Anthony Edwards gives Georgia its biggest basketball commitment

Five-star shooting guard Anthony Edwards from Atlanta committed Monday to the Georgia Bulldogs. / Photo courtesy of 247Sports.com
Five-star shooting guard Anthony Edwards from Atlanta committed Monday to the Georgia Bulldogs. / Photo courtesy of 247Sports.com

The Georgia Bulldogs are struggling this basketball season, but help is definitely on the way.

Anthony Edwards, the No. 2 national prospect in the 247Sports.com composite rankings, committed to Georgia on Monday. The 6-foot-5, 215-pound shooting guard from Holy Spirit Prep in Atlanta is the highest-rated hoop prospect ever to commit to the Bulldogs.

Edwards picked Georgia and first-year Bulldogs coach Tom Crean over Florida State and Kentucky.

"Two of my favorite players, Dwyane Wade (Marquette) and Victor Oladipo (Indiana), were coached by Tom Crean," Edwards said at his announcement. "He's a great coach. They didn't come in very highly rated and came out as great players."

Asked by reporters afterward about picking Georgia over the other finalists, Edwards said, "I don't want to be like everybody else and go to the big bluebloods and all that. I just want to be my own."

The top previous commitment for Georgia was Atlanta-area shooting guard Louis Williams, who was No. 6 in the 2005 class. That was an era, however, in which players could bypass college eligibility for an opportunity in the NBA draft, which he chose to do.

Williams was a second-round pick of the Philadelphia 76ers and has averaged 14.0 points in his 14-year NBA career.

The highest-rated prospect to play for the Bulldogs was shooting guard Kentavious Caldwell-Pope, who was the No. 12 signee in a 2011 class that was headed by Kentucky one-and-done standout Anthony Davis. Caldwell-Pope played two seasons with the Bulldogs, averaging 18.5 points per game as a sophomore, when he was the Southeastern Conference's player of the year.

Caldwell-Pope was the eighth overall pick of the 2013 draft and spent four seasons with the Detroit Pistons before spending the last two with the Los Angeles Lakers.

The commitment of Edwards comes several months after the Bulldogs lost Cartersville, Georgia, point guard Ashton Hagans to Kentucky. After helping the Wildcats to a 69-49 win in Athens on Jan. 15, Hagans told reporters that he would have signed with the Bulldogs had Mark Fox not been fired as coach last March.

"We'll find some guys in this state who want to come and dip their toe in the water and say, 'We can do great things here,'" Crean said in a news conference after the Kentucky loss. "We'll get this thing built to the point where they know they don't have to go anywhere else."

Edwards was in Chattanooga earlier this month for the Dr Pepper TEN Classic at McCallie School, when Holy Spirit Prep lost 72-68 to Hamilton Heights and fell 64-52 to IMG Academy.
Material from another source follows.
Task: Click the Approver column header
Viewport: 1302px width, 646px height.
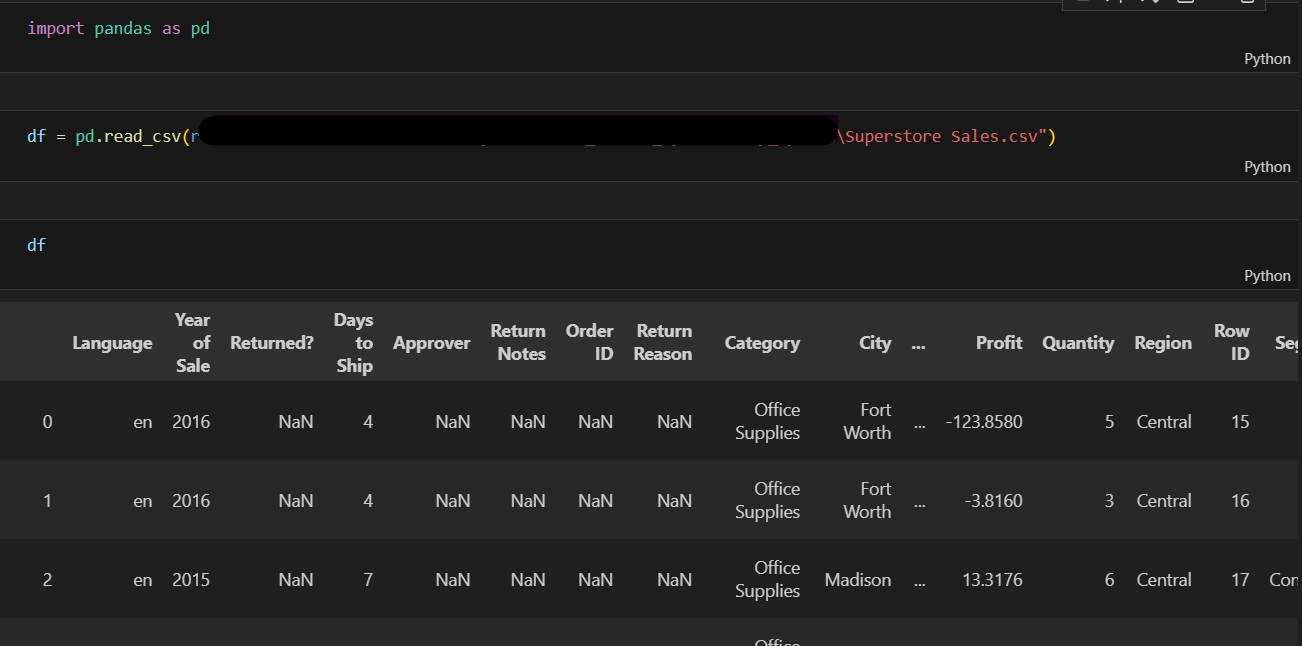Action: click(431, 343)
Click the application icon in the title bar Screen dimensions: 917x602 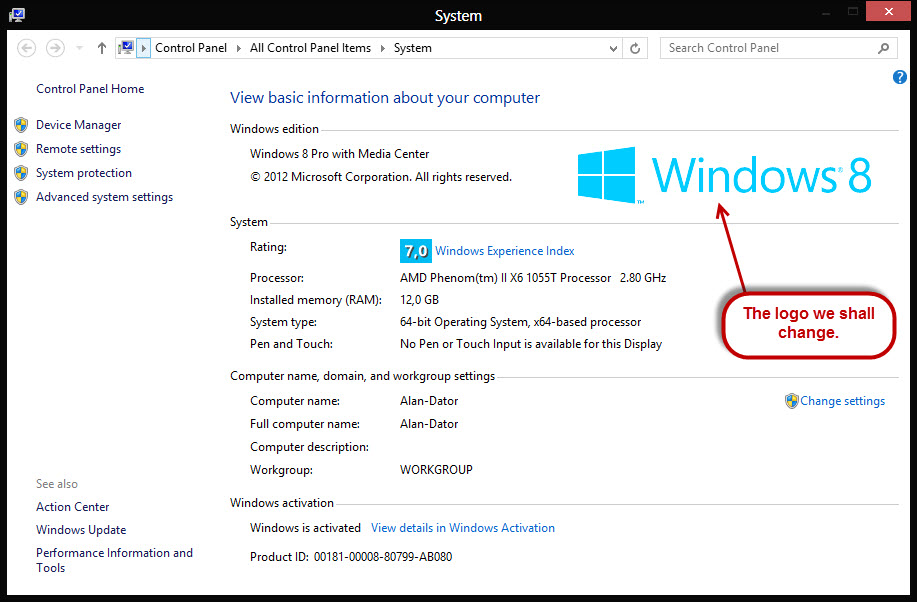[15, 14]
His commitment vaulted Georgia up to 12th in the 247Sports team rankings, with the Bulldogs having already received pledges from small forwards and top-100 recruits Jaykwon Walton (No. 68) of Montgomery, Alabama, and Toumani Camara (No. 95) of Hollywood, Fla.

Crean apologizes

In a Monday meeting with reporters, Crean apologized for remarks he made following Saturday's 80-64 home loss to Ole Miss.

"When I looked back at those comments, it looked like I was blaming the players, and that was never my intent," he said. "I tell them all the time that I believe in them, but I didn't say that (Saturday), and that was a mistake. I am definitely sorry, and I have apologized to them."